The study uses in-vitro antioxidant, ex-vivo enzyme kinetics and in-silico approach using standard protocols to understand their inhibitory mechanism better. The study revealed that bacterial strain HOKA1 isolated from Oniru beach, grown in nutrient agar supplemented with sodium chloride (30%NaCl). Moreso, the bacterial strain HOKA1 extract showed better antioxidant capability and greatly reduced the penile and cardiac cGMP with the highest penile and cardiac concentration between 0.013 and 0.183μM/Min as compared to the sildenafil citrate (0.00-0.203μM/Min).
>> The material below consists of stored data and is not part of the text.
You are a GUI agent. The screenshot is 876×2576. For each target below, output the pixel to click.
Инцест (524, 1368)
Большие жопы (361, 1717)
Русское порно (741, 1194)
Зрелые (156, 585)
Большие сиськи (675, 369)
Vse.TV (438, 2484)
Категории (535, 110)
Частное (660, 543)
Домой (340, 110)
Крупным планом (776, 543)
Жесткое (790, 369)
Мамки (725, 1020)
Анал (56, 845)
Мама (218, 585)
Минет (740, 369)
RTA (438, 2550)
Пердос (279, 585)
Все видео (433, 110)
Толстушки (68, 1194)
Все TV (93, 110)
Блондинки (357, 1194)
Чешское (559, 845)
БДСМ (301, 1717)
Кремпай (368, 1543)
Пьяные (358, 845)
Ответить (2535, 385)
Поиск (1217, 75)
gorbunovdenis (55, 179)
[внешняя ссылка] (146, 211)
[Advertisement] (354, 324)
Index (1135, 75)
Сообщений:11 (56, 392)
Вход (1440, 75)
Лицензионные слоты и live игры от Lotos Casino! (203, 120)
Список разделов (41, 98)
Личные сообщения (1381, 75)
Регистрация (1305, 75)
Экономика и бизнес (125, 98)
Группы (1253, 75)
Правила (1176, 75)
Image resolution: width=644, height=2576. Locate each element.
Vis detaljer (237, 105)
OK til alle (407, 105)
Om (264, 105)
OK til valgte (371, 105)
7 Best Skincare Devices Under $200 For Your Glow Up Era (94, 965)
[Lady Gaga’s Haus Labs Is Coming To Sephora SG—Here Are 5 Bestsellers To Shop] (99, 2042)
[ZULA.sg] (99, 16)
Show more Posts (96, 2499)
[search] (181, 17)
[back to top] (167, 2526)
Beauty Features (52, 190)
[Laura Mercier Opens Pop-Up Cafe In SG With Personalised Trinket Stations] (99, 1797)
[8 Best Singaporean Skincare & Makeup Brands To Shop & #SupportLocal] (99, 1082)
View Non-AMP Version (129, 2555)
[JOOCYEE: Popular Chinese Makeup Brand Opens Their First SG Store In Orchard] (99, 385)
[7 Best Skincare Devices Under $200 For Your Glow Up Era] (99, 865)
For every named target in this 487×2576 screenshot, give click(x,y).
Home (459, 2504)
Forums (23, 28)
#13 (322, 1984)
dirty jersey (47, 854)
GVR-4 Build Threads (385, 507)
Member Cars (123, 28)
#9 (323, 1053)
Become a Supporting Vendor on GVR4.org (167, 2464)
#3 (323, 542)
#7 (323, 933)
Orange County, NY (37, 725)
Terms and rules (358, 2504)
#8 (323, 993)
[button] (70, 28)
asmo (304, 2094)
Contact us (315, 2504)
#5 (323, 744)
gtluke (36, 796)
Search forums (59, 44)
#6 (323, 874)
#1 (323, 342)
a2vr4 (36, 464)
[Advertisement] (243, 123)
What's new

Moreover, the kinetic parameters (Vmax and Km) effects revealed that bacterial strain HOKA1 extract inhibited PDE-5 activities better than sildenafil citrate. The GC-MS analysis revealed twenty-nine bioactive compounds in the extract, and these compounds could provide comprehensible supporting evidence for the antioxidant and inhibitory potential of the strain HOKA1 extract on PDE-5 activity. Molecular docking study revealed majority of the GC-MS-identified bioactive constituents from the HOKA1 extract showed high binding energy or lower bonding affinities (-6.8 to -3.3kcal/mol) compared to reference drug sildenafil citrate (-9.6kcal/mol), except campesterol (-10.0kcal/mol); also, ergostane (-9.9kcal/mol). The results of 100ns simulation (RMSF, RMSD, Rg and H-bond) show extraordinary stability of PDE-5 with campesterol and ergostane, so also complimentary binding energy of MM-PBSA (campesterol -65.92±4.09kcal/mol; ergostane -57.23±4.70kcal/mol) indicating their probability of acting promising PDE-5 inhibitors. Therefore, the study revealed that bacterial strain HOKA1 extract showed a better aphrodisiac property, and its bioactive compounds (campesterol and ergostane) should be considered in upcoming rational development and design of more active selective PDE-5 inhibitors, making a treatment for erectile dysfunction.